In the state’s initial report on the November midterm election, compiled on Dec. 14, all of the 10 counties around Dallas-Fort Worth showed mail-ballot rejection rates well below those in a few counties with eye-popping numbers, such as 12.17% in El Paso and 25.91% in Starr.

Atop the local list initially was Ellis, at 4.29%, followed by Kaufman, at 3.91%. However, Ellis County Elections Administrator Jana Onyon said the secretary of state’s report had not reflected her county’s official reconciliation report, which showed a rejection rate of only about 2%.

“Unfortunately the state report is not showing our final tallies,” Onyon said in an email. The biggest reasons mail ballots were rejected in Ellis County last month were missing ID numbers, missing signatures and late submissions, she said.

Taylor, Scott’s spokesman, responded, “Ellis and Kaufman have still not completely reconciled their voting history data in the statewide database – so we don’t have any new figures to provide at this time.” The state waited 30 days after the Nov. 8 election to create its report, he noted. Final reconciliation reports the two North Texas counties have posted on their websites show rejection rates of 2% in Ellis and 4.4% in Kaufman.

Kaufman County Elections Administrator Tandi Smith did not respond as of Thursday afternoon to a request for comment.

Rejection rates were 2.5% in Tarrant, and 2.35% in Hunt.

Collin County Elections Administrator Bruce Sherbet attributed his county’s low mail-ballot rejection rate last month not just to state-led changes, such as highlighted areas on envelopes and bright-colored insert reminders, but also to intense media coverage and a push by his staff and the local Ballot Board to cure problems after initial rejections.

“We created scripts that were uniform in explaining methods for resolving the defective applications/ballots,” he recalled. Board members and election office staff “teamed up to do anything possible (email, phone calls and mail) to quickly reach voters” who were having problems, he said.

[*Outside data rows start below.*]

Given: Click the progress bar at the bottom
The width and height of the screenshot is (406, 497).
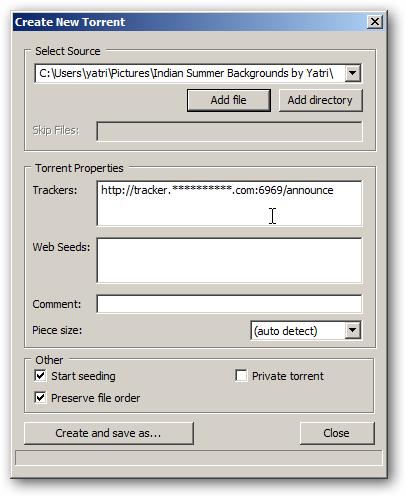Looking at the screenshot, I should point(199,458).
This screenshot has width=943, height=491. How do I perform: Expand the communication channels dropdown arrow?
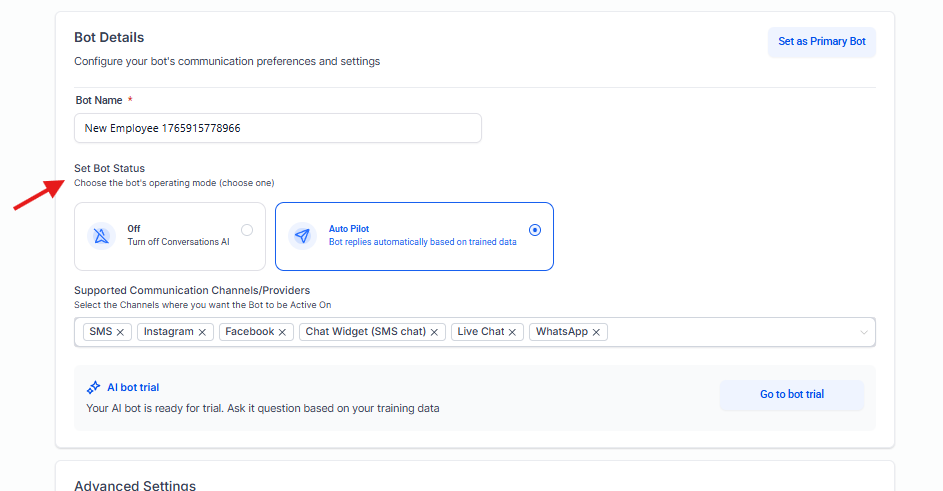[864, 332]
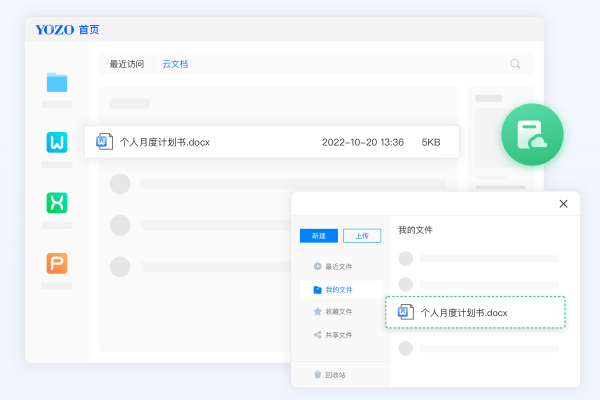
Task: Launch the green W document app icon
Action: 56,142
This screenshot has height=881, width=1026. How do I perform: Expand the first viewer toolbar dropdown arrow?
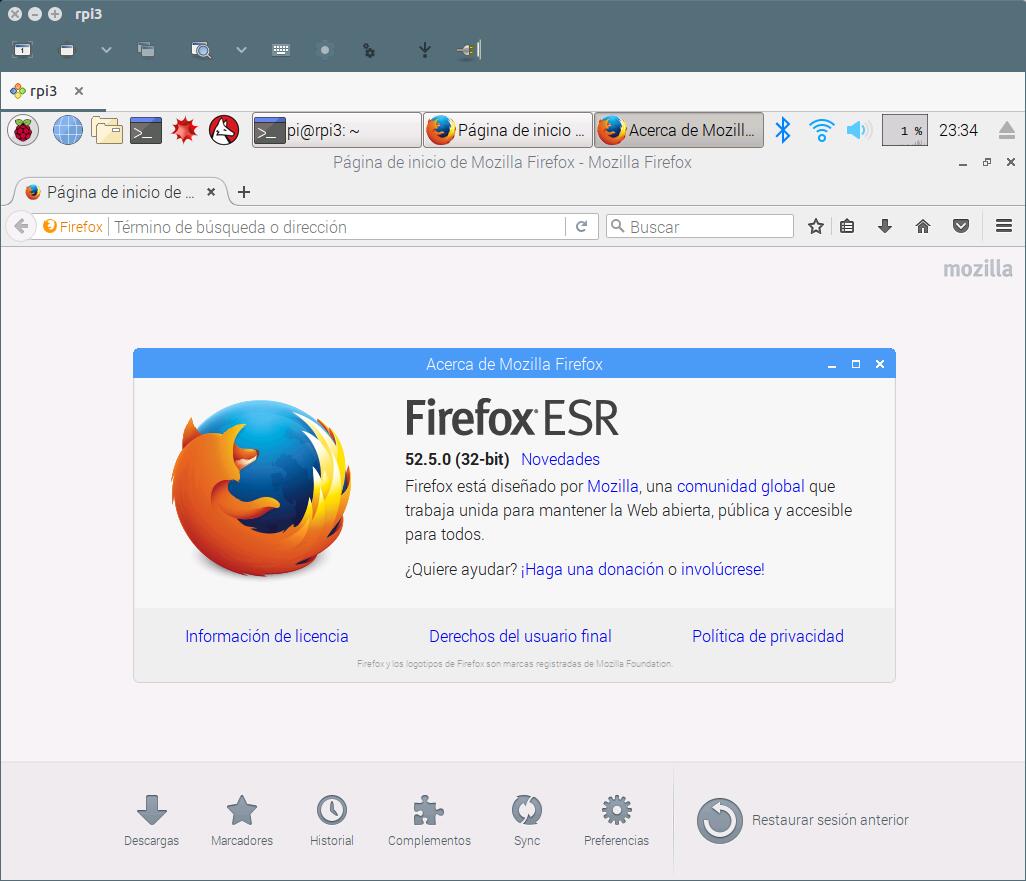point(106,49)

In special elections to fill local vacancies in Frisco and McKinney in January, the rejection rate was a “very concerning” 25%, he said. The new election law, passed in early September 2021, didn’t take effect until Dec. 2, 2021, forcing officials to sprint to educate themselves and voters before the March 2022 primary, he recalled. Other complications included new political boundaries after the once-a-decade redistricting process and supply chain “challenges” caused by the COVID-19 pandemic, said Sherbet, a former Dallas County elections administrator.

“The proactive measures we took helped tremendously in reducing the number of rejections,” he said.